Use this file to discover all available pages before exploring further.

Configuration changes

The default value of SelectTypeParameters is now CR_CPU_MEMORY. Modifications to the DefMemPerCPU parameter for nodesets now allow users to submit jobs without specifying a memory value.

Possible action required

This configuration change may result in errors when all of the following applies:
  • SUNK v7.3.0 or above is in use
  • DefMemPerCPU already has a value defined in the default partition
  • Users submit jobs without specifying the correct memory value
  • The --exclusive flag is in use
To avoid errors in this case, use the previous default value of SelectTypeParameters: CR_Core or update DefMemPerCPU accordingly.

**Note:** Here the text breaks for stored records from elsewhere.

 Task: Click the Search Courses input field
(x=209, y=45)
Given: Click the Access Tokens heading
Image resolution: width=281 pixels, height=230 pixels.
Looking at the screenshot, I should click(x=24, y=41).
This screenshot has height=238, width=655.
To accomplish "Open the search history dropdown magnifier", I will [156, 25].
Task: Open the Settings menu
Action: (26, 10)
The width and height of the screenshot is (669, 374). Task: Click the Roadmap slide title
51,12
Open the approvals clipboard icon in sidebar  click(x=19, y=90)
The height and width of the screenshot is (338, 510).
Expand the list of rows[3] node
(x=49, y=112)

New default SCIM configuration for Groups

The nsscache configuration contains a new parameter for defining SCIM groups:
nsscacheConfig:
    group:
      scim_path_groupname: sunkPosixGroupName
The default path, sunkPosixGroupName, is used when the SCIM server provides a custom field for group names. If the SCIM server does not provide a custom field, nsscache will use the displayName, name, or id from the SCIM group resource.

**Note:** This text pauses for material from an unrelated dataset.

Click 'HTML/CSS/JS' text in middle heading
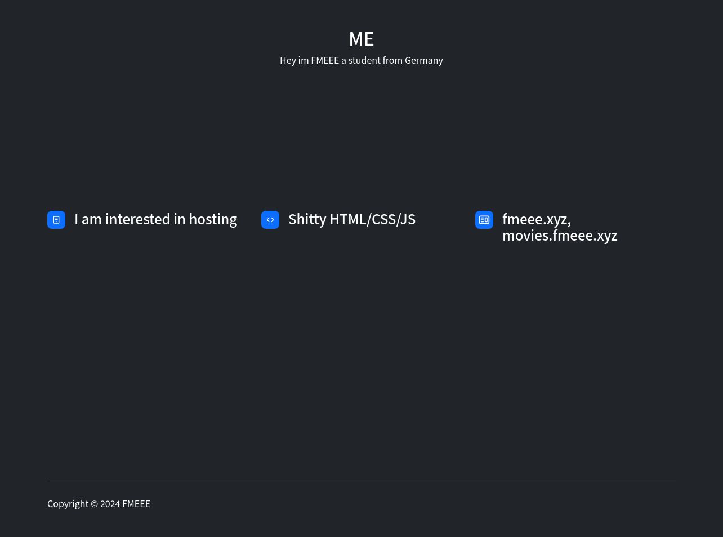[372, 219]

Name Slurm nodes with Kubernetes labels

You may now customize the name of a Slurm Pod using the optional podNameLabel parameter in the compute-nodeset.yaml Helm chart. This parameter accepts a single label name. The defined label must be unique to the Node. If multiple Nodes use the same label value, only one Pod will be created. The resulting Pod name follows the convention <prefix>-<name>, where <name> is the value of the selected label. If no label is provided, Slurm nodes are automatically assigned names based on IP address or node name.

Capture slurmd and slurmstepd logs

Logs from slurmd and slurmstepd can now be captured and output to a log file.

New automatic checks

An automatic check for an existing /dev/infiniband definition now occurs upon slurmd pod startup. A liveness probe for munged containers now runs by default.

Automatic HPC verification for drained nodes with duplicate job ids

The sunk:verify-undrain drain reason will now be added to nodes in the drain state with the reason duplicate job ids. These nodes can be safely undrained and will be included in the automated HPC verification workflow for SUNK.

Bug fixes

This release also fixes several bugs, including issues related to:
  • Slurm controller crashing upon creating a new SUNK cluster
  • Requeueing placeholder Slurm jobs
Last modified on March 24, 2026